● **WHAT IS REQUIRED**:
Resume the court opinion on a state drug prosecution following a federal conspiracy conviction, continuing on from its final quoted subsection.

═════ TEXT PASSAGE ═════

Pеtitioners were each given substantial prison terms upon their conviction, following a jury trial, of conspiring to violate Federal drug control laws (US Code, tit 21, § 812; § 841, subd [a], par [1]; § 841, subd [b], par [1], cl [A]), and their convictions were affirmed (United States v Sisca,
The princiрal issue presented is whether petitioners may now be prosecuted for criminal possession of dangerous drugs where one of the overt acts alleged and proved in their Federal conspiracy prosecution was possession of the same drugs which form the basis of the State prosecution. Resolution of the issue turns on the meaning and effect of CPL 40.20 which, insofar as is here pertinent, reads:
"2. A person may not be separately prosecuted for two offenses based upon the same act or criminal transaction unlеss:
"(a) The offenses as defined have substantially different elements and the acts establishing one offense are in the main clearly distinguishable from those establishing the other; or
"(b) Each of the offenses as defined contains an element which is not an element of the other, and the statutory provisions defining such offenses are designed to prevent very different kinds of harm or evil; or
*563 "(c) One of such offenses consists of criminal possession of contraband matter and the other offense is one involving the use of such contraband matter, other than a sale thereof’.

═════ SUPPLIED DATA ═════

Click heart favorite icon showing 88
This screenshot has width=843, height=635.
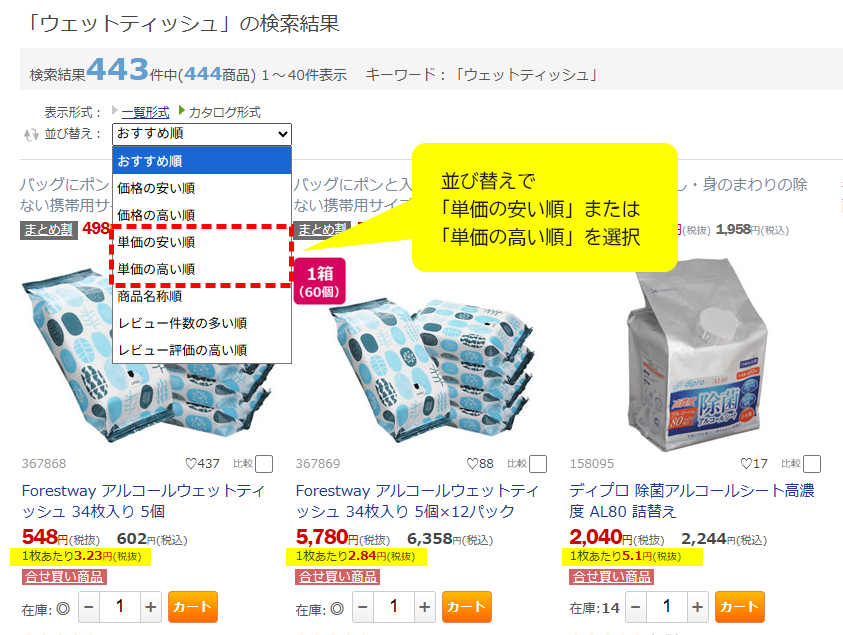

═════

● **REPLY**:
The facts are not in dispute and may be briefly summarized. Information obtained from electronic and visual surveillance conducted by the New York Joint Task Force between September 28, 1971 and December 15, 1971 disclosed that petitioners and others were part of a large, wholesale narcotics distribution organization operating in New York City, Westchester County and New Jersey. On the morning of December 15, 1971, petitioners Willie Abraham, Margaret Logan and Walter Grant were observed entering the Bronx, New York, residence of рetitioner Robert Hoke and his wife, Lily, carrying empty shopping bags or, in Grant’s case, with a collapsed valise. When they departed, Abraham, Logan and Grant left with their once empty receptacles, filled. They were then followed to different distribution points where they were arrested. Searches conducted incident to the arrests revealed that they each had pver pne pound of heroin in their possession. A subsequent search of the Hoke residence produced large amounts of narcotics, money, weapоns and drug packaging materials.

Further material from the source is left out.